Nonetheless, the two adults do eventually bond. Adam (named after a character who makes a belated appearance) is awfully low-key, to a degree that undercuts its final emotional impact. Still, the performances are solid, and the film conveys a strong sense of what it is like to be an independent woman “without a man” in the culture portrayed here—a status so risky and fragile we sometimes wonder whether the story is taking place now or many decades ago. Adam is currently streaming in the virtual cinemas of Rafael Film Center, and Rialto Cinemas in the East Bay. 

Stray 

Turkey is also predominantly an Islamic nation, though it has no official state religion, and certainly the protagonists in Elizabeth Lo’s documentary could care less about who worships what. (In fact, it ends on a cheeky note in that regard, as one subject howls in concert with a sung call to prayer.) Nor do the local humans seem to mind the canines in their midst, despite some Muslims’ perspectives on dogs as being unclean. An opening text informs that “Turkish authorities have tried to annihilate strays since 1909, leading to mass killings of Istanbul’s street dogs for the last century”—then notes that widespread protest against those policies finally turned Turkey into “one of the only countries where it is now illegal to euthanize or hold captive any stray dog.”

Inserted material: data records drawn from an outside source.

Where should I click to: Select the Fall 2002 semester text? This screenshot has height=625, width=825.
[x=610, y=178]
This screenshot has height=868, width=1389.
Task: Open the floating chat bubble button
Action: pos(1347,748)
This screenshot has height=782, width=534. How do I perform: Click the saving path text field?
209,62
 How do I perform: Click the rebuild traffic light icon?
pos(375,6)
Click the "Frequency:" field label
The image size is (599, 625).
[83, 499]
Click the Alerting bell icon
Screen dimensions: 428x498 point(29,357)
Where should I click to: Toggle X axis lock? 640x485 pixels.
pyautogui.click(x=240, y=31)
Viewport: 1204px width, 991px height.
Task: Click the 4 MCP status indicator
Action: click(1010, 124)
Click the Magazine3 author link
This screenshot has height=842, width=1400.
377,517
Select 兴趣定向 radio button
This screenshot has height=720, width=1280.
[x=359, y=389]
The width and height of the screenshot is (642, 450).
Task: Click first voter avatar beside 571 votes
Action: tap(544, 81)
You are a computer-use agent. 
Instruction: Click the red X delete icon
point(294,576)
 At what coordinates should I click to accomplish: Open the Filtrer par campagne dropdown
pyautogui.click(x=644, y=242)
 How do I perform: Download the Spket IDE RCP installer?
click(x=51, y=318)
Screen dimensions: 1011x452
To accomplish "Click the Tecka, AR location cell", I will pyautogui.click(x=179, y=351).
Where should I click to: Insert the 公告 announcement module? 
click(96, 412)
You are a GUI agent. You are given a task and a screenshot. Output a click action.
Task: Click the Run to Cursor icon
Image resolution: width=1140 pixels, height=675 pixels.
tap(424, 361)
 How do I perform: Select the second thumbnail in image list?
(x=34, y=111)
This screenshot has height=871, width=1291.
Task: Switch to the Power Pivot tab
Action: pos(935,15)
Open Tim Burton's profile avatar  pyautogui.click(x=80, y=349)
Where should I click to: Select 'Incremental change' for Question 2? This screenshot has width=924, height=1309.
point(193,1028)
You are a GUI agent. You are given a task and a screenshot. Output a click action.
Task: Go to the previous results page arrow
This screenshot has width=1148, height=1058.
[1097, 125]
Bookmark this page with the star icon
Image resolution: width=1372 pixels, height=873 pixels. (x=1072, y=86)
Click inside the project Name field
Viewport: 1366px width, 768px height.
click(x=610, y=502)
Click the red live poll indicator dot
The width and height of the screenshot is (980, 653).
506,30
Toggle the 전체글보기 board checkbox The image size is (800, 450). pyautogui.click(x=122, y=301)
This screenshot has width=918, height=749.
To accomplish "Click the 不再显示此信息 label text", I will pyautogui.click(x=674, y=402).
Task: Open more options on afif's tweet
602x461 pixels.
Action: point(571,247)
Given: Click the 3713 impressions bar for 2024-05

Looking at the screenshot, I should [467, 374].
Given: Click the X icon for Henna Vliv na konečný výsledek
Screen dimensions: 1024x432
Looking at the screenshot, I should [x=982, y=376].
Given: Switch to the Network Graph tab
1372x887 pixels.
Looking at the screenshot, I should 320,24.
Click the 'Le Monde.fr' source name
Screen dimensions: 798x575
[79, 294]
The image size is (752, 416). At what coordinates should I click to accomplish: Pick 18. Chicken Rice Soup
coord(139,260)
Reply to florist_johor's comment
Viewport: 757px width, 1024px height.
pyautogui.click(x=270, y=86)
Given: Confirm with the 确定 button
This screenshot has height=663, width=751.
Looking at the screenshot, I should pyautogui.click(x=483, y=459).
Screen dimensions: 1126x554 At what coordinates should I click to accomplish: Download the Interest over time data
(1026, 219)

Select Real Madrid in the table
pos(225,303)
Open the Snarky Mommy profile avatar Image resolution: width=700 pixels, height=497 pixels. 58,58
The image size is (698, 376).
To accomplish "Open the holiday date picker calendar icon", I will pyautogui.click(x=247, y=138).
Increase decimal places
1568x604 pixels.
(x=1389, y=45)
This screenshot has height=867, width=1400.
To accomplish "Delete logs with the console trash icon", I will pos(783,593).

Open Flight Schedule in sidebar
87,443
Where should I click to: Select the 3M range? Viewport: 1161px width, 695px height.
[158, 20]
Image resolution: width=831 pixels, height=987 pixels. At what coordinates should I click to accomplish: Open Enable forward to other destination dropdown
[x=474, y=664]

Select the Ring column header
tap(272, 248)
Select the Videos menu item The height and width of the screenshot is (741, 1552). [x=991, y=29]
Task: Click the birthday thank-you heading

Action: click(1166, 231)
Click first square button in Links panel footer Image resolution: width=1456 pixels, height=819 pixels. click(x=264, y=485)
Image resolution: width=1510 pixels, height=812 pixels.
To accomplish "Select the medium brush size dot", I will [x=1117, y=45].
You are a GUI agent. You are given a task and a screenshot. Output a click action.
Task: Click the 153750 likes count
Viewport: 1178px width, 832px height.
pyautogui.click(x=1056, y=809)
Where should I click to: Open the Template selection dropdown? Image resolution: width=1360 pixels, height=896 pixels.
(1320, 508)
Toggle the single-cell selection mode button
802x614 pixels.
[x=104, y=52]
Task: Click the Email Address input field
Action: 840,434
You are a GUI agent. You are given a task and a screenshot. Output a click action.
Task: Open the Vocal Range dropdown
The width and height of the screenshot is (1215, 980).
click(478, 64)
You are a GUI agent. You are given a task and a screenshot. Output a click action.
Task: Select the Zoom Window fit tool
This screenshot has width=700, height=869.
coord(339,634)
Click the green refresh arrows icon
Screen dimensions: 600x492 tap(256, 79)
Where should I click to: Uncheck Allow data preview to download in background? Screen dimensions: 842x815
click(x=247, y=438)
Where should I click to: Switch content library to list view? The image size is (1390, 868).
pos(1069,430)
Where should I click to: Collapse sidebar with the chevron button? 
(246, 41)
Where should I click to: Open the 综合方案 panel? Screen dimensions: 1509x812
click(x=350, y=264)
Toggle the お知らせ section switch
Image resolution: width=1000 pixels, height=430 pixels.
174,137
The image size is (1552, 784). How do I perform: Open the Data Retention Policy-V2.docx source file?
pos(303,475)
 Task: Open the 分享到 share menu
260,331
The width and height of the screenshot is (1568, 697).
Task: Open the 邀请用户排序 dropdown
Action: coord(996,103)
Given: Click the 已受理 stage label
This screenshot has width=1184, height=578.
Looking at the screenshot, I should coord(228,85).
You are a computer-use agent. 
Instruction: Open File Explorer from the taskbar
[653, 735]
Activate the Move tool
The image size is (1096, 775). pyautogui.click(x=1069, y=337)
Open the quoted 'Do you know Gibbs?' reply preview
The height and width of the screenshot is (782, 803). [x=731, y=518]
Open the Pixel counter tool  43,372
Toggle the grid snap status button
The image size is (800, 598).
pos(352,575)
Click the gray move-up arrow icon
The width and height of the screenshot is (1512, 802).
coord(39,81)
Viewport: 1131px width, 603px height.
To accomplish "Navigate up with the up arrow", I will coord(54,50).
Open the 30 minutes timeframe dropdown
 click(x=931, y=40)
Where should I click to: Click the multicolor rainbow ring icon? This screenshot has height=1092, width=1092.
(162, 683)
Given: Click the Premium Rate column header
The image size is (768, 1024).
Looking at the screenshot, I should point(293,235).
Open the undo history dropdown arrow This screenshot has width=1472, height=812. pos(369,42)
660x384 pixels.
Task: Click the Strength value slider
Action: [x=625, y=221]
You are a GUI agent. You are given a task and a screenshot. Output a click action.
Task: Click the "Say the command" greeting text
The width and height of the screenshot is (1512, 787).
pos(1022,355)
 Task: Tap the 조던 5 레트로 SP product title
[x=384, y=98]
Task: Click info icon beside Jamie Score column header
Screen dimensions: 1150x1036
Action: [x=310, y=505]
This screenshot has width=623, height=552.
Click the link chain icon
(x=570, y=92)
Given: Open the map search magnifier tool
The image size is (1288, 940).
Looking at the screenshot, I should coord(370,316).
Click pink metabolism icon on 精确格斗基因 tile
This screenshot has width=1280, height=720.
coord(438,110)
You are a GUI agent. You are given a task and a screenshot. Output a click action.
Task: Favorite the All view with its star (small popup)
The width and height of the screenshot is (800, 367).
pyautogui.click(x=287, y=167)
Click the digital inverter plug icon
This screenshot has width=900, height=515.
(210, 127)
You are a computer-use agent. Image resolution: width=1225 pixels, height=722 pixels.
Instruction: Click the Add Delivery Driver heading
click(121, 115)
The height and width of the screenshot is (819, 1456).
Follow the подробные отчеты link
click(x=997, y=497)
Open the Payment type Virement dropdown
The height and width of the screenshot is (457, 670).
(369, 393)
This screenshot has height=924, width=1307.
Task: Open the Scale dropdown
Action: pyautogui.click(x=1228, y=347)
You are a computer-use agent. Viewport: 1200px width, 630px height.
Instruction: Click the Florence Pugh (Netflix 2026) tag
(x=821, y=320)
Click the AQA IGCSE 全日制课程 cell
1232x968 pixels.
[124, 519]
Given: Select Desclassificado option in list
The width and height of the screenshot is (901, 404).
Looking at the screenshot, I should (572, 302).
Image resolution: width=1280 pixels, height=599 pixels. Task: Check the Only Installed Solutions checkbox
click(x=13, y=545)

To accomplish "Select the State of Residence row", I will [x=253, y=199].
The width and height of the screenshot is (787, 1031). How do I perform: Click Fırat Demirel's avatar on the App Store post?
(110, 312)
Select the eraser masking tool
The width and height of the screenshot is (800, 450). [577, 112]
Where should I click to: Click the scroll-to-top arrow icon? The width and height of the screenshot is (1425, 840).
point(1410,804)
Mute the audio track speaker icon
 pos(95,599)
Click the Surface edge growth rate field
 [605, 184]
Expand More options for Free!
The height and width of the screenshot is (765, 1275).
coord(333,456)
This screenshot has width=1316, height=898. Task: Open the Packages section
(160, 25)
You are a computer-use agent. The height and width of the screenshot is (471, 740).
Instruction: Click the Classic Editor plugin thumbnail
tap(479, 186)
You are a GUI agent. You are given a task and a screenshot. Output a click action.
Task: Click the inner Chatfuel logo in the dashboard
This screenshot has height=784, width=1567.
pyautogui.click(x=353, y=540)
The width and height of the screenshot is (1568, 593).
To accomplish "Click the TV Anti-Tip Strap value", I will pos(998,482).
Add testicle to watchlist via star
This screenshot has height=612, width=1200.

Thus Stray is a portrait of street hounds in Istanbul, where apparently they are plentiful, and sufficiently tolerated that no one seems to care much when an entire pack roams past. Our hero, so to speak, is the Shepherd mix designated as Zeytin, who has a noble, intelligent face. He strolls around with confidence, though not without occasionally running afoul of strange fellow mutts (let alone cats). We don’t fear for his well-being. But we do for little Kartal, whom a group of glue-sniffing youth apparently steal from a litter. Those homeless kids and adults, whose ranks include a number of multinational refugees, coexist peaceably enough with the stray population—but don’t necessarily seem the most responsible “masters.” And that poor puppy does look terrified.

A first feature for a documentarian who’s made several shorts, Stray satisfies on the basic level of pet-lovers “porn”: The animals are very appealing, while the filmmakers’ long hours trailing them results in some privileged moments. (As well as a few hair-raising ones, such as when Zeytin hesitantly crosses roads through heavy traffic.) But it’s also a bit sad, because while their lives could be worse, these dogs would surely be better off in circumstances more stable than simply running loose in a major city. Stray begins streaming Fri/5 in the virtual cinemas of the Rafael, Roxie, Rialto, Orinda and CinemaSF; it will also be screened once, Wed/10, at the pop-up drive-in Fort Mason Flix.